* TASK TO CARRY OUT *
Copy, word for word, the lines of the entries below between the one with "Zipper Einfädler für" and the one with "Privacy (72, 2555)", inclusive, and leave out everything else.

== MATERIAL FOR THIS TASK ==

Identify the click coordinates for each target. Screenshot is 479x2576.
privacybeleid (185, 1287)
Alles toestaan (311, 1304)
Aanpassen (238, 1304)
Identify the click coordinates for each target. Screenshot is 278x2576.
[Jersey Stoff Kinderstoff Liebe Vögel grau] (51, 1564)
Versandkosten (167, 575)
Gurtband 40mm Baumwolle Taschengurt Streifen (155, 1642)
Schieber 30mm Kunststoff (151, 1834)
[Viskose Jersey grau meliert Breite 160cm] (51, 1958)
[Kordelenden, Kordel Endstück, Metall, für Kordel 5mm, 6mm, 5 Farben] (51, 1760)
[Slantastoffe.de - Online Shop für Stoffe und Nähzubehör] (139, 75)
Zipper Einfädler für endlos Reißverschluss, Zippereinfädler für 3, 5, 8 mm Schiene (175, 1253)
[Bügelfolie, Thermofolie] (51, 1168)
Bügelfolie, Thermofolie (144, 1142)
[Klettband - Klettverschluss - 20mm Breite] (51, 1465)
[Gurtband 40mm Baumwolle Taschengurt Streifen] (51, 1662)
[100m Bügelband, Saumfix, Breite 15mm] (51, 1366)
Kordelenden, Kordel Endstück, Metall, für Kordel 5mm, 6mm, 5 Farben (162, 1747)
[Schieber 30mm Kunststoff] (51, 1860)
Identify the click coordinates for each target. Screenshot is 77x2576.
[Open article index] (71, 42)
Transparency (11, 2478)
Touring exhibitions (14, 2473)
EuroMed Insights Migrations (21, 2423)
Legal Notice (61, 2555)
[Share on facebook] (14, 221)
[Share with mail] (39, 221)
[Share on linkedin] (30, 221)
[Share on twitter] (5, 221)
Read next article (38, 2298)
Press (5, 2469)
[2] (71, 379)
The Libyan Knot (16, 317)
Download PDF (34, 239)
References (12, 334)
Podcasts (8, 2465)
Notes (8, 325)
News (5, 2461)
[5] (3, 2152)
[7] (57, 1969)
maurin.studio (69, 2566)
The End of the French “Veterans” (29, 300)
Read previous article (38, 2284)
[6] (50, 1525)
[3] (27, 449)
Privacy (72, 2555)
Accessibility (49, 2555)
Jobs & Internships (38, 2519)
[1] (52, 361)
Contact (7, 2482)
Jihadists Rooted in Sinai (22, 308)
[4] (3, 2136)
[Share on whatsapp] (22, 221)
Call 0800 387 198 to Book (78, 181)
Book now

===

* RESULT OF THE TASK *
Zipper Einfädler für endlos Reißverschluss, Zippereinfädler für 3, 5, 8 mm Schiene (175, 1253)
[Bügelfolie, Thermofolie] (51, 1168)
Bügelfolie, Thermofolie (144, 1142)
[Klettband - Klettverschluss - 20mm Breite] (51, 1465)
[Gurtband 40mm Baumwolle Taschengurt Streifen] (51, 1662)
[100m Bügelband, Saumfix, Breite 15mm] (51, 1366)
Kordelenden, Kordel Endstück, Metall, für Kordel 5mm, 6mm, 5 Farben (162, 1747)
[Schieber 30mm Kunststoff] (51, 1860)
Identify the click coordinates for each target. Screenshot is 77x2576.
[Open article index] (71, 42)
Transparency (11, 2478)
Touring exhibitions (14, 2473)
EuroMed Insights Migrations (21, 2423)
Legal Notice (61, 2555)
[Share on facebook] (14, 221)
[Share with mail] (39, 221)
[Share on linkedin] (30, 221)
[Share on twitter] (5, 221)
Read next article (38, 2298)
Press (5, 2469)
[2] (71, 379)
The Libyan Knot (16, 317)
Download PDF (34, 239)
References (12, 334)
Podcasts (8, 2465)
Notes (8, 325)
News (5, 2461)
[5] (3, 2152)
[7] (57, 1969)
maurin.studio (69, 2566)
The End of the French “Veterans” (29, 300)
Read previous article (38, 2284)
[6] (50, 1525)
[3] (27, 449)
Privacy (72, 2555)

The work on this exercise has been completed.